*Directions for this task*
Could you repeat the whole listing below exactly as it stands?

*** Records for this exercise ***

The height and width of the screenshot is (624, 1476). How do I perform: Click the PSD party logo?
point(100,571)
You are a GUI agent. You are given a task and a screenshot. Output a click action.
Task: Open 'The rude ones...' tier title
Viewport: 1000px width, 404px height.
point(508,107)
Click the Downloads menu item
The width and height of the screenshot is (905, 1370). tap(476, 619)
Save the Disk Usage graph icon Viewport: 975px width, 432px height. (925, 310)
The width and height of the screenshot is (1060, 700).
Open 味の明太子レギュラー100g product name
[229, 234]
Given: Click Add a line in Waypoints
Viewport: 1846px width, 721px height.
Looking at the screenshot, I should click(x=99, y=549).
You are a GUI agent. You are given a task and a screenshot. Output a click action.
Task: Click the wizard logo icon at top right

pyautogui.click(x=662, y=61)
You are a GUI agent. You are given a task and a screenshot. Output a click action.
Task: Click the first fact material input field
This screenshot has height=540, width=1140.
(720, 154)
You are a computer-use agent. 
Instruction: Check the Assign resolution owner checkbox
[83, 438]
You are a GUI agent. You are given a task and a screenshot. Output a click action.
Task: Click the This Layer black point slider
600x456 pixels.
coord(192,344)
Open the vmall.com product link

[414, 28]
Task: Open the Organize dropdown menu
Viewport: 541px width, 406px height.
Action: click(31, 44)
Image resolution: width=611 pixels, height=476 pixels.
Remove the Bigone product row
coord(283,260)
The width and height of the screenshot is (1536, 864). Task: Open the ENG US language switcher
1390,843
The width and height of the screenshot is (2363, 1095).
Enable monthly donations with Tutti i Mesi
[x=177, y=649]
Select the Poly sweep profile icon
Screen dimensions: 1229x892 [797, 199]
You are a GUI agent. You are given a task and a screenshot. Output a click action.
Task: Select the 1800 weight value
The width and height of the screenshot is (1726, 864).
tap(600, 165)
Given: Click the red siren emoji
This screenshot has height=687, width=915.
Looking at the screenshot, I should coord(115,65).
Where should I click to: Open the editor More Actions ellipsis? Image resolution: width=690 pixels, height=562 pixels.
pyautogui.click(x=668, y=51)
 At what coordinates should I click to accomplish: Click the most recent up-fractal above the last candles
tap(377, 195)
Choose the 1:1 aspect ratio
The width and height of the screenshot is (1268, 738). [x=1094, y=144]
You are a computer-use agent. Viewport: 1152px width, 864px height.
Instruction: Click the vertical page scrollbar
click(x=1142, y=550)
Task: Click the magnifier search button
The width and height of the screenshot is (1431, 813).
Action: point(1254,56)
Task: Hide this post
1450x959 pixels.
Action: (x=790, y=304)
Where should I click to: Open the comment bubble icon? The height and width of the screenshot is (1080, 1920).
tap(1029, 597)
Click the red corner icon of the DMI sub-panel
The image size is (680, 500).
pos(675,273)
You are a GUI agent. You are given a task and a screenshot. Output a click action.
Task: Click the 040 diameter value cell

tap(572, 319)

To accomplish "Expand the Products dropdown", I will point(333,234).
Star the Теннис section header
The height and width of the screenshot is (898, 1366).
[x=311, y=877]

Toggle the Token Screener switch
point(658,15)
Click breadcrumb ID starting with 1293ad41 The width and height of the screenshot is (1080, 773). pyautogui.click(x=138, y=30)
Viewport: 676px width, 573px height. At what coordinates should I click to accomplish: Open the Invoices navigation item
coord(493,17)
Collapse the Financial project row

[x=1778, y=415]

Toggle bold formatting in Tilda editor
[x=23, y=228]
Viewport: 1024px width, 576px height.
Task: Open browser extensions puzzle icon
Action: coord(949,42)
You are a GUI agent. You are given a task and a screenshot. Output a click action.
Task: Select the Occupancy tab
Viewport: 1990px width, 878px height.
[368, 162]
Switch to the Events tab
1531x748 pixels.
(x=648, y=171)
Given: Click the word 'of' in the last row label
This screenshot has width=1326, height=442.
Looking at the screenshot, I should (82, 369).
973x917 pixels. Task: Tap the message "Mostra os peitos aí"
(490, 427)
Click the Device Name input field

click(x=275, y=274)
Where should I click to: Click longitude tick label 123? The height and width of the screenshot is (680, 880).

*** End of Records for this exercise ***

*Answer to the exercise*
The height and width of the screenshot is (624, 1476). How do I perform: Click the PSD party logo?
point(100,571)
You are a GUI agent. You are given a task and a screenshot. Output a click action.
Task: Open 'The rude ones...' tier title
Viewport: 1000px width, 404px height.
point(508,107)
Click the Downloads menu item
The width and height of the screenshot is (905, 1370). tap(476, 619)
Save the Disk Usage graph icon Viewport: 975px width, 432px height. (925, 310)
The width and height of the screenshot is (1060, 700).
Open 味の明太子レギュラー100g product name
[229, 234]
Given: Click Add a line in Waypoints
Viewport: 1846px width, 721px height.
Looking at the screenshot, I should click(x=99, y=549).
You are a GUI agent. You are given a task and a screenshot. Output a click action.
Task: Click the wizard logo icon at top right

pyautogui.click(x=662, y=61)
You are a GUI agent. You are given a task and a screenshot. Output a click action.
Task: Click the first fact material input field
This screenshot has height=540, width=1140.
(720, 154)
You are a computer-use agent. 
Instruction: Check the Assign resolution owner checkbox
[83, 438]
You are a GUI agent. You are given a task and a screenshot. Output a click action.
Task: Click the This Layer black point slider
600x456 pixels.
coord(192,344)
Open the vmall.com product link

[414, 28]
Task: Open the Organize dropdown menu
Viewport: 541px width, 406px height.
Action: click(31, 44)
Image resolution: width=611 pixels, height=476 pixels.
Remove the Bigone product row
coord(283,260)
The width and height of the screenshot is (1536, 864). Task: Open the ENG US language switcher
1390,843
The width and height of the screenshot is (2363, 1095).
Enable monthly donations with Tutti i Mesi
[x=177, y=649]
Select the Poly sweep profile icon
Screen dimensions: 1229x892 [797, 199]
You are a GUI agent. You are given a task and a screenshot. Output a click action.
Task: Select the 1800 weight value
The width and height of the screenshot is (1726, 864).
tap(600, 165)
Given: Click the red siren emoji
This screenshot has height=687, width=915.
Looking at the screenshot, I should coord(115,65).
Where should I click to: Open the editor More Actions ellipsis? Image resolution: width=690 pixels, height=562 pixels.
pyautogui.click(x=668, y=51)
 At what coordinates should I click to accomplish: Click the most recent up-fractal above the last candles
tap(377, 195)
Choose the 1:1 aspect ratio
The width and height of the screenshot is (1268, 738). [x=1094, y=144]
You are a computer-use agent. Viewport: 1152px width, 864px height.
Instruction: Click the vertical page scrollbar
click(x=1142, y=550)
Task: Click the magnifier search button
The width and height of the screenshot is (1431, 813).
Action: point(1254,56)
Task: Hide this post
1450x959 pixels.
Action: (x=790, y=304)
Where should I click to: Open the comment bubble icon? The height and width of the screenshot is (1080, 1920).
tap(1029, 597)
Click the red corner icon of the DMI sub-panel
The image size is (680, 500).
pos(675,273)
You are a GUI agent. You are given a task and a screenshot. Output a click action.
Task: Click the 040 diameter value cell

tap(572, 319)

To accomplish "Expand the Products dropdown", I will point(333,234).
Star the Теннис section header
The height and width of the screenshot is (898, 1366).
[x=311, y=877]

Toggle the Token Screener switch
point(658,15)
Click breadcrumb ID starting with 1293ad41 The width and height of the screenshot is (1080, 773). pyautogui.click(x=138, y=30)
Viewport: 676px width, 573px height. At what coordinates should I click to accomplish: Open the Invoices navigation item
coord(493,17)
Collapse the Financial project row

[x=1778, y=415]

Toggle bold formatting in Tilda editor
[x=23, y=228]
Viewport: 1024px width, 576px height.
Task: Open browser extensions puzzle icon
Action: coord(949,42)
You are a GUI agent. You are given a task and a screenshot. Output a click action.
Task: Select the Occupancy tab
Viewport: 1990px width, 878px height.
[368, 162]
Switch to the Events tab
1531x748 pixels.
(x=648, y=171)
Given: Click the word 'of' in the last row label
This screenshot has width=1326, height=442.
Looking at the screenshot, I should (82, 369).
973x917 pixels. Task: Tap the message "Mostra os peitos aí"
(490, 427)
Click the Device Name input field

click(x=275, y=274)
Where should I click to: Click longitude tick label 123? The height and width of the screenshot is (680, 880).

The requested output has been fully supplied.